## Available records:
--------

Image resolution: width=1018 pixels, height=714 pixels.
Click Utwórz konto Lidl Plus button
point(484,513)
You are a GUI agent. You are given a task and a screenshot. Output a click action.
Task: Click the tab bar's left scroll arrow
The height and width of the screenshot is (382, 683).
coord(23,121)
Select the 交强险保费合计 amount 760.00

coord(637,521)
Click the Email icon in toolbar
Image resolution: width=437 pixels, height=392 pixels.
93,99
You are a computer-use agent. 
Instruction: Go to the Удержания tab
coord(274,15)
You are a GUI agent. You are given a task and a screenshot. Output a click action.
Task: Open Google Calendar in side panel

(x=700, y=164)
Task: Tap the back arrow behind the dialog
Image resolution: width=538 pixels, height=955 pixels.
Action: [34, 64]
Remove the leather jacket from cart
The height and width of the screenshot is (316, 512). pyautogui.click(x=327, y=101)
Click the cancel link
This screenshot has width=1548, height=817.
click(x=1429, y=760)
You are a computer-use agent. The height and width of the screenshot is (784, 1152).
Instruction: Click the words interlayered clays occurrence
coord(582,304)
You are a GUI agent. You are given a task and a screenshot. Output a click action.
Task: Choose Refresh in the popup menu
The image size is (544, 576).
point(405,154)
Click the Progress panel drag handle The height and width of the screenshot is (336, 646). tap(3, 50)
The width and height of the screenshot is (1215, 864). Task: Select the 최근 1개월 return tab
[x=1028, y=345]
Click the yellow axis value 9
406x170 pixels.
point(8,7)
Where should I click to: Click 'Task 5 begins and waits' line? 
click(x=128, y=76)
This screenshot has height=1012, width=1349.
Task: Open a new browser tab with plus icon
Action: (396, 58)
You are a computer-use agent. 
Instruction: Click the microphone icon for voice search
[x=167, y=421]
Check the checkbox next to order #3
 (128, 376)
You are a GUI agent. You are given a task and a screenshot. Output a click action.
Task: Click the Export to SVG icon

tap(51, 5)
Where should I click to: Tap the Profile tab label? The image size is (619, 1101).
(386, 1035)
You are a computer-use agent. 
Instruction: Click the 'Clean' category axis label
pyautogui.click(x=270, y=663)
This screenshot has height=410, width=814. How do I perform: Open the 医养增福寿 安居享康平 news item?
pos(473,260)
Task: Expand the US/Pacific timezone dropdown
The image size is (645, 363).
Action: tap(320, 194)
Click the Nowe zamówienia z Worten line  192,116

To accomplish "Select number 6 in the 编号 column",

--------

## Task details:
Could you rewrite all of the records above, replacing "computer-use agent" with "desktop assistant" wherever it occurs and changing nothing else?

## Final answer:
Image resolution: width=1018 pixels, height=714 pixels.
Click Utwórz konto Lidl Plus button
point(484,513)
You are a GUI agent. You are given a task and a screenshot. Output a click action.
Task: Click the tab bar's left scroll arrow
The height and width of the screenshot is (382, 683).
coord(23,121)
Select the 交强险保费合计 amount 760.00

coord(637,521)
Click the Email icon in toolbar
Image resolution: width=437 pixels, height=392 pixels.
93,99
You are a desktop assistant. 
Instruction: Go to the Удержания tab
coord(274,15)
You are a GUI agent. You are given a task and a screenshot. Output a click action.
Task: Open Google Calendar in side panel

(x=700, y=164)
Task: Tap the back arrow behind the dialog
Image resolution: width=538 pixels, height=955 pixels.
Action: [34, 64]
Remove the leather jacket from cart
The height and width of the screenshot is (316, 512). pyautogui.click(x=327, y=101)
Click the cancel link
This screenshot has width=1548, height=817.
click(x=1429, y=760)
You are a desktop assistant. The height and width of the screenshot is (784, 1152).
Instruction: Click the words interlayered clays occurrence
coord(582,304)
You are a GUI agent. You are given a task and a screenshot. Output a click action.
Task: Choose Refresh in the popup menu
The image size is (544, 576).
point(405,154)
Click the Progress panel drag handle The height and width of the screenshot is (336, 646). tap(3, 50)
The width and height of the screenshot is (1215, 864). Task: Select the 최근 1개월 return tab
[x=1028, y=345]
Click the yellow axis value 9
406x170 pixels.
point(8,7)
Where should I click to: Click 'Task 5 begins and waits' line? 
click(x=128, y=76)
This screenshot has height=1012, width=1349.
Task: Open a new browser tab with plus icon
Action: (396, 58)
You are a desktop assistant. 
Instruction: Click the microphone icon for voice search
[x=167, y=421]
Check the checkbox next to order #3
 (128, 376)
You are a GUI agent. You are given a task and a screenshot. Output a click action.
Task: Click the Export to SVG icon

tap(51, 5)
Where should I click to: Tap the Profile tab label? The image size is (619, 1101).
(386, 1035)
You are a desktop assistant. 
Instruction: Click the 'Clean' category axis label
pyautogui.click(x=270, y=663)
This screenshot has height=410, width=814. How do I perform: Open the 医养增福寿 安居享康平 news item?
pos(473,260)
Task: Expand the US/Pacific timezone dropdown
The image size is (645, 363).
Action: tap(320, 194)
Click the Nowe zamówienia z Worten line  192,116

To accomplish "Select number 6 in the 编号 column",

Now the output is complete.